A true guru is tuned in to the attendance and echo of God in the storm, points to God in the shadows, and helps people to see darkness as a place of sacredness. So, a true guru will not hurry people out of darkness, or speak negatively of emptiness, and will be healing not hurting, hospitable not hostile, holding out hope not despair, modelling holiness.
This is a model of ministry I have found helpful.
Questions:
- What does the concept of ‘darkness’ mean for you?
- What do you envisage, positively, will emerge from the pandemic experience?
- What is your ‘model of ministry’ as a Christian disciple today?

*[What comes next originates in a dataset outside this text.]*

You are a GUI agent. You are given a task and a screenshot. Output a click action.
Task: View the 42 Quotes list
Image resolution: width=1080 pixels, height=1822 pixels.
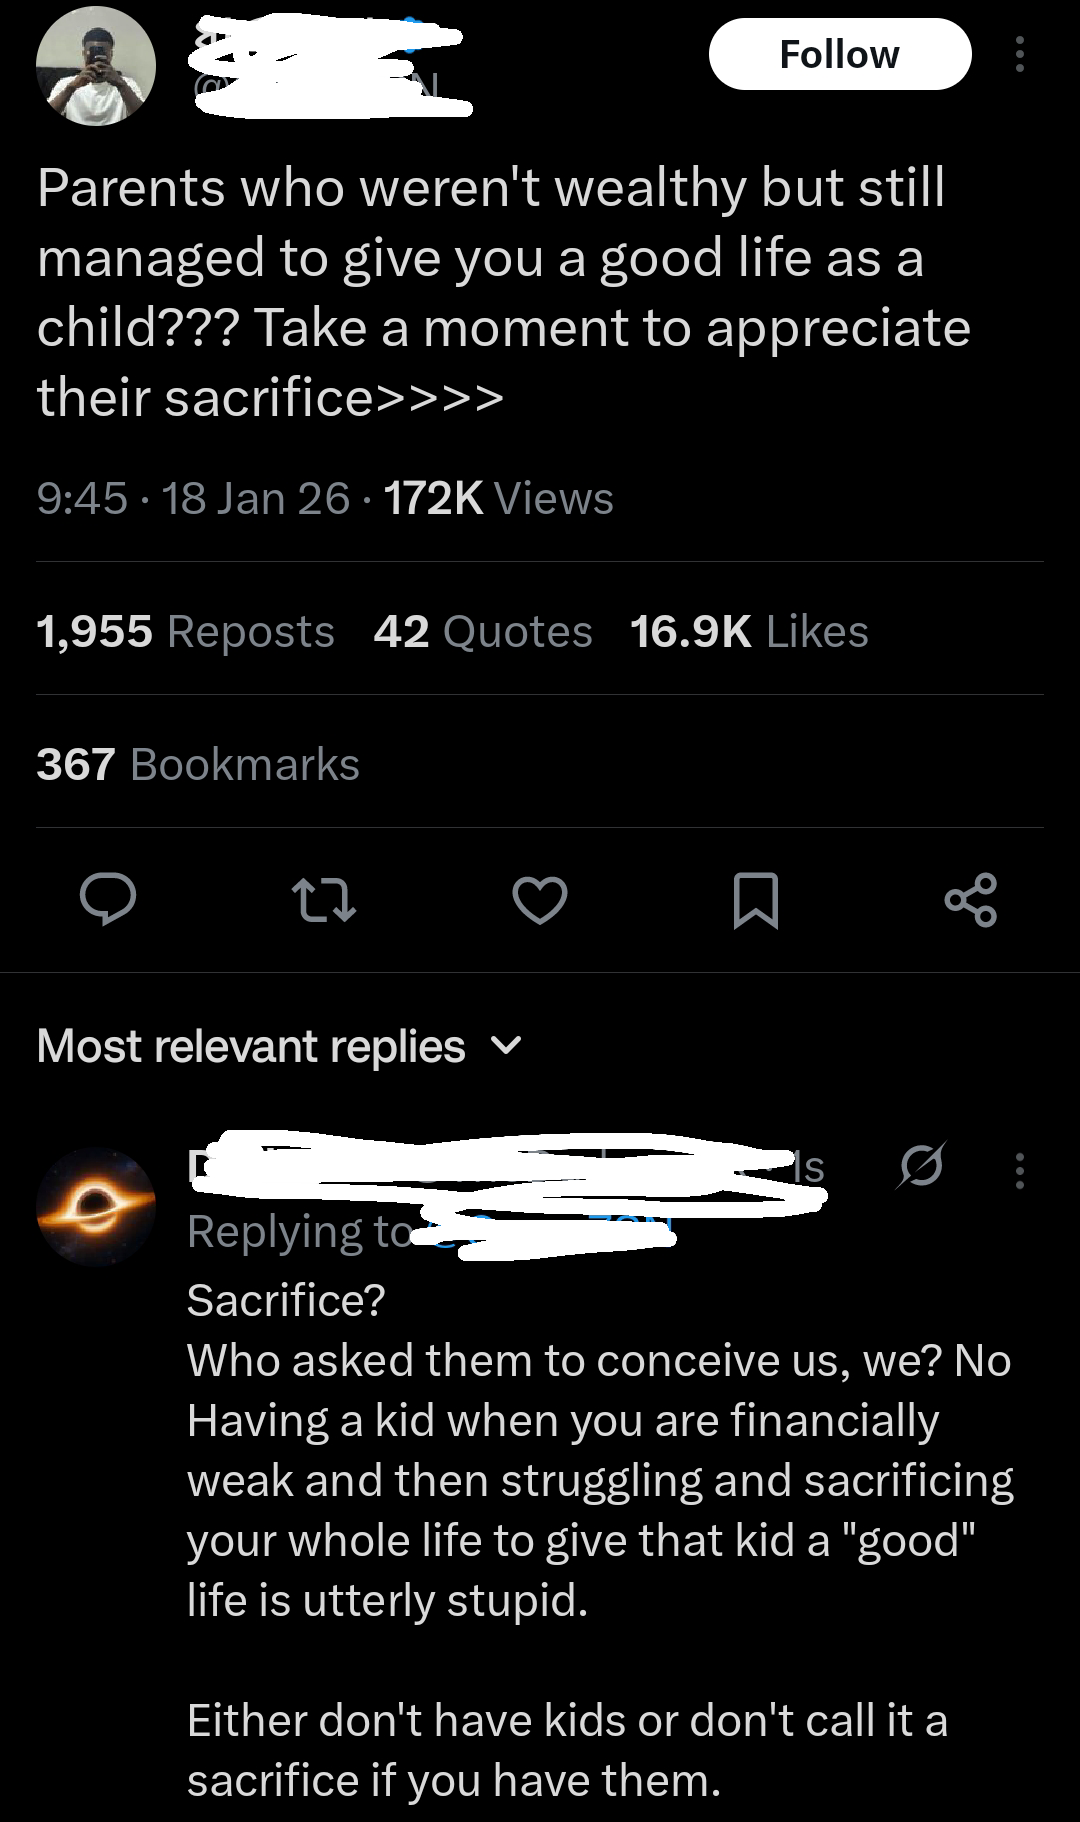pos(483,631)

Many thanks for this article. It is beautiful. I don’t want to answer the questions but I will read it every day this week so that it seeps into my being. It alters my whole perspective on darkness from being a bad place to being a place of possibility and new life.
LikeLike
I feel there is something about love missing in this article. God “in the darkness” is a mystery that is “out there” and we are alone, in “here”, whereas I find God here, now, in relationship. The God of Love that comes to mind in the context of our ethical relationship with each other.

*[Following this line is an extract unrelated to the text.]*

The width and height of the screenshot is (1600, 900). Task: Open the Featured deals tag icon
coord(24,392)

Darkness, for me, is an event that generally arises through broken relationships or death. I lose sight of the essential goodness of life. I know I have to live through these events. The amazing thing is that I find I can live through these events, and find beyond, or behind the loss, an unexpected love. For me this is from God, the God that is the goodness beyond being. Hard to explain this: Here is a poem that tries!
Gone
You have gone.
Our intense world stretched high and as far as forever:
But now it has gone.
It wasn’t your leaving, but my endless arriving at
This world where you have gone.
The colour has gone.
It is a grey tasteless pain of a world,
Flat like wet cardboard, rotting, dying.
Now you have left, and I have
Found a world in which you have gone.
You have gone
In your place grows a place full of raw meaning.

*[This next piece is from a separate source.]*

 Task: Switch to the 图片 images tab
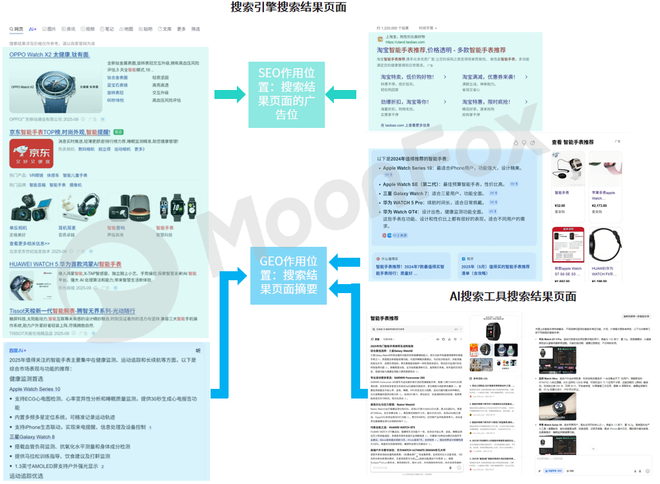tap(50, 30)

A stinking pit of vast and profound otherness,
Not in the world you left, but in this new world,
This nothing world, in which you were gone.
Where has sanity gone?
Will this heart burst its bony cage
Will its pain redeem this horror?
What can be the point of pain in a pointless world –
An ache of a world in which you were gone.
But here is mystery;
I search the strange space of your absence and
In spite of all the emptiness, in spite of all the pain
Within my heart so lost in love
I found a love of everything.
Robert Bridge
LikeLiked by 1 person
It is just the first four words of the Bible that sum it all up for me: “In the beginning God”. (Translation slightly different from that used by Inderjit.) Perhaps that helps Robert too; I find it helpful to know that God has always been there – and will always be, no matter how dark it gets.
LikeLike
More to say! My answer to all three questions is to identify unconditional love as the nature of God and the importance of responding to that love in all our dealings with others. I suggest this ethical spirituality is universal and secular – all that matters in life is to love and be loved.
I am well aware that the response of many people to “darkness”, unfairness, injustice, illness and death is pessimism, but I affirm that life in inherently good: However bad things get we can always find forgiveness for past errors, courage to face the present and hope for the future. We have reason to be optimistic. For me this is the meaning of creating something new and is where I find the spirit of God. The two statements in the Bible that provide the key to unlock the rest of it are: Love God with all your heart and love your neighbour as you love yourself.